[Core] add and implement VLLM_LOGITS_PROCESSOR_THREADS (#12368)

Signed-off-by: Aviv Keshet <akeshet@scaledcognition.com>
2025-02-04 18:46:26 -08:00
parent 75e94309e8
commit b3a0d01e45
2 changed files with 44 additions and 11 deletions
--- a/vllm/model_executor/layers/logits_processor.py
+++ b/vllm/model_executor/layers/logits_processor.py
@@ -1,6 +1,7 @@
 # SPDX-License-Identifier: Apache-2.0
 """A layer that compute logits from hidden_stats."""
 import inspect
+from concurrent.futures import ThreadPoolExecutor
 from typing import Optional

 import torch
@@ -15,6 +16,11 @@ from vllm.model_executor.layers.vocab_parallel_embedding import (
 from vllm.model_executor.sampling_metadata import SamplingMetadata
 from vllm.platforms import current_platform

+_logits_processor_threadpool: Optional[ThreadPoolExecutor] = None
+if envs.VLLM_LOGITS_PROCESSOR_THREADS is not None:
+    _logits_processor_threadpool = ThreadPoolExecutor(
+        envs.VLLM_LOGITS_PROCESSOR_THREADS)
+

 class LogitsProcessor(nn.Module):
    """Process logits and apply logits processors from sampling metadata.
@@ -135,6 +141,7 @@ def _apply_logits_processors(
 ) -> torch.Tensor:
    found_logits_processors = False
    logits_processed = 0
+    logits_row_ids_and_logits_row_futures = []
    for seq_group in sampling_metadata.seq_groups:
        seq_ids = seq_group.seq_ids
        sampling_params = seq_group.sampling_params
@@ -148,22 +155,39 @@ def _apply_logits_processors(
                past_tokens_ids = seq_group.seq_data[seq_id].output_token_ids
                prompt_tokens_ids = seq_group.seq_data[seq_id].prompt_token_ids

-                for logits_processor in logits_processors:
-                    parameters = inspect.signature(logits_processor).parameters
-                    if len(parameters) == 3:
-                        logits_row = logits_processor(prompt_tokens_ids,
-                                                      past_tokens_ids,
-                                                      logits_row)
-                    else:
-                        logits_row = logits_processor(past_tokens_ids,
-                                                      logits_row)
-
-                logits[logits_row_idx] = logits_row
+                if _logits_processor_threadpool is not None:
+                    logits_row_ids_and_logits_row_futures.append(
+                        (logits_row_idx,
+                         _logits_processor_threadpool.submit(
+                             _apply_logits_processors_single_seq, logits_row,
+                             logits_processors, past_tokens_ids,
+                             prompt_tokens_ids)))

_Supplied information_
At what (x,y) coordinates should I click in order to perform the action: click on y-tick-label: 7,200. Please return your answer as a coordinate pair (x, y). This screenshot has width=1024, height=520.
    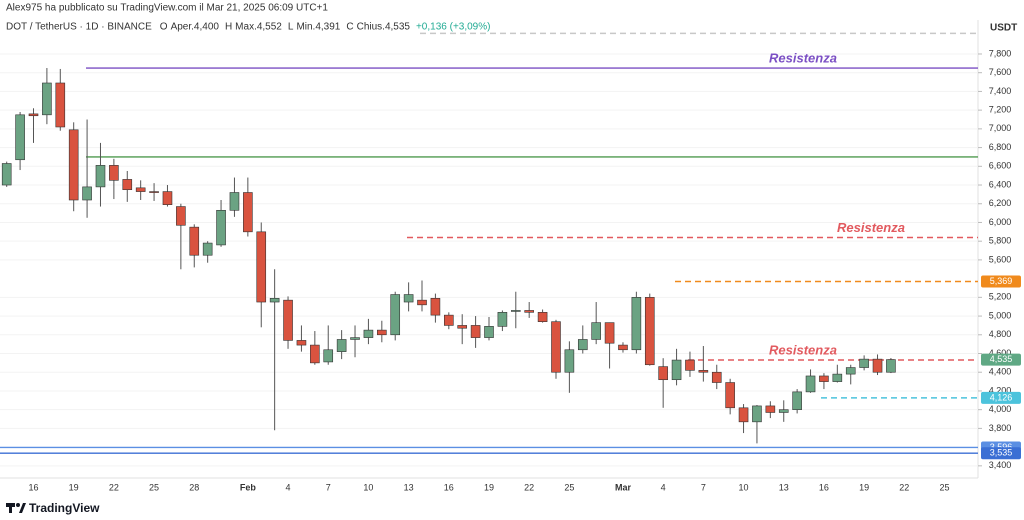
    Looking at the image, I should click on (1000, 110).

_Work request_
Using the commit diff, answer:
(a) How many files were changed, and how many additions and deletions does the commit report?
(b) Which module is ThreadPoolExecutor imported from?
(c) Under what condition is _logits_processor_threadpool assigned a ThreadPoolExecutor?
Rely solely on the commit diff above for what follows; the data are not needed.

_Solution for this problem_
(a) 2 files were changed, with 44 additions and 11 deletions.
(b) concurrent.futures.
(c) When envs.VLLM_LOGITS_PROCESSOR_THREADS is not None.